[Start of section]
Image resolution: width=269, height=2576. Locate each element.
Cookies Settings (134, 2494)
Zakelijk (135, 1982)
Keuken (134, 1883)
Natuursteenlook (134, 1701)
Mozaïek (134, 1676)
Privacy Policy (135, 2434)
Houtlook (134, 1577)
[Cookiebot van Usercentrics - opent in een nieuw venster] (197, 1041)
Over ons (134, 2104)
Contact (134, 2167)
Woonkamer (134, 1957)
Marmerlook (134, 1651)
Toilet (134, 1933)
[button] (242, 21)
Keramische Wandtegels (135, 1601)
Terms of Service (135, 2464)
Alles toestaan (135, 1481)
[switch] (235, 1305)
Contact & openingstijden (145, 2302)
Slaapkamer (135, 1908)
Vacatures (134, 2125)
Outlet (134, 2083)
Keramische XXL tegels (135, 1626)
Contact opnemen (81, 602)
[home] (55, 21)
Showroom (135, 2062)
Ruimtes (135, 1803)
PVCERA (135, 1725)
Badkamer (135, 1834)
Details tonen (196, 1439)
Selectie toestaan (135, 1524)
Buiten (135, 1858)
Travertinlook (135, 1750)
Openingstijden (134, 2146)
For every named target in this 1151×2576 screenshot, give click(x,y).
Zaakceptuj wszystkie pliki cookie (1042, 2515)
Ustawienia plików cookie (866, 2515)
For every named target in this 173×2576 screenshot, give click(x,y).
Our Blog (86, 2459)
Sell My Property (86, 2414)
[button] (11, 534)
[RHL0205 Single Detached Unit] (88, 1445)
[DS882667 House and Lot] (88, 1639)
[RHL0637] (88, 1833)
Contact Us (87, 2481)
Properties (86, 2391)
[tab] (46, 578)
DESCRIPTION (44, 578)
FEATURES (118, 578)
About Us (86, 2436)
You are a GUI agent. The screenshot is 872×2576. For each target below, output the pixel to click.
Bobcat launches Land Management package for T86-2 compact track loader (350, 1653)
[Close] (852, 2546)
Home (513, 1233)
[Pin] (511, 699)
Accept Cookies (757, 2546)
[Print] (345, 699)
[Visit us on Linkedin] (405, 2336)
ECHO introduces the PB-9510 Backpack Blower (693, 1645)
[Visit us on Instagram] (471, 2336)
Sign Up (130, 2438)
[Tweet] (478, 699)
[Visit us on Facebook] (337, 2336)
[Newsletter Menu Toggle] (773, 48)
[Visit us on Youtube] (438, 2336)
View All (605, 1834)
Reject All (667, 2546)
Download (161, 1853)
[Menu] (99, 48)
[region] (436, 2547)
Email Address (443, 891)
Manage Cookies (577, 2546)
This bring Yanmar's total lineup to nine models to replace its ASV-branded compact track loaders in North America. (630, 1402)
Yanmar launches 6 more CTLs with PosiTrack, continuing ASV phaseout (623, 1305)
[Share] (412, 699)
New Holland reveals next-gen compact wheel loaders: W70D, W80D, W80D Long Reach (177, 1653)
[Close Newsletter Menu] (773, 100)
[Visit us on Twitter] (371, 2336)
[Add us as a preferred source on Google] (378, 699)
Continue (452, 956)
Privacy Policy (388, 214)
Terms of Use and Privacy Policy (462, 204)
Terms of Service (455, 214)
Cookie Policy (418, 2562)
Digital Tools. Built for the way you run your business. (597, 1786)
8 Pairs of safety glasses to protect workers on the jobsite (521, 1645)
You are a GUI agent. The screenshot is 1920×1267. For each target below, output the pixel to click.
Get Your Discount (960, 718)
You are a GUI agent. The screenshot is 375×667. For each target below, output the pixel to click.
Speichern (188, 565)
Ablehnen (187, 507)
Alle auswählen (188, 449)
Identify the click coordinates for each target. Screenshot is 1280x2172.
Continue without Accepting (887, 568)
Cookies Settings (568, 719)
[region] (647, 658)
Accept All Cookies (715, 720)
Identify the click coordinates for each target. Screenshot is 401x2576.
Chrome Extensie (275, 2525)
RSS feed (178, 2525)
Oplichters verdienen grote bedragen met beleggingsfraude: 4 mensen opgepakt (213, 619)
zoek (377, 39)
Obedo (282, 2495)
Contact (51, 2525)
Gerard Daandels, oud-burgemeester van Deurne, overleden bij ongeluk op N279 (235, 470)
[End of section]
* [Directions for this task] In the lines above, find the word "compact" and copy each line that contains it.

* [The completed task]
Bobcat launches Land Management package for T86-2 compact track loader (350, 1653)
This bring Yanmar's total lineup to nine models to replace its ASV-branded compact track loaders in North America. (630, 1402)
New Holland reveals next-gen compact wheel loaders: W70D, W80D, W80D Long Reach (177, 1653)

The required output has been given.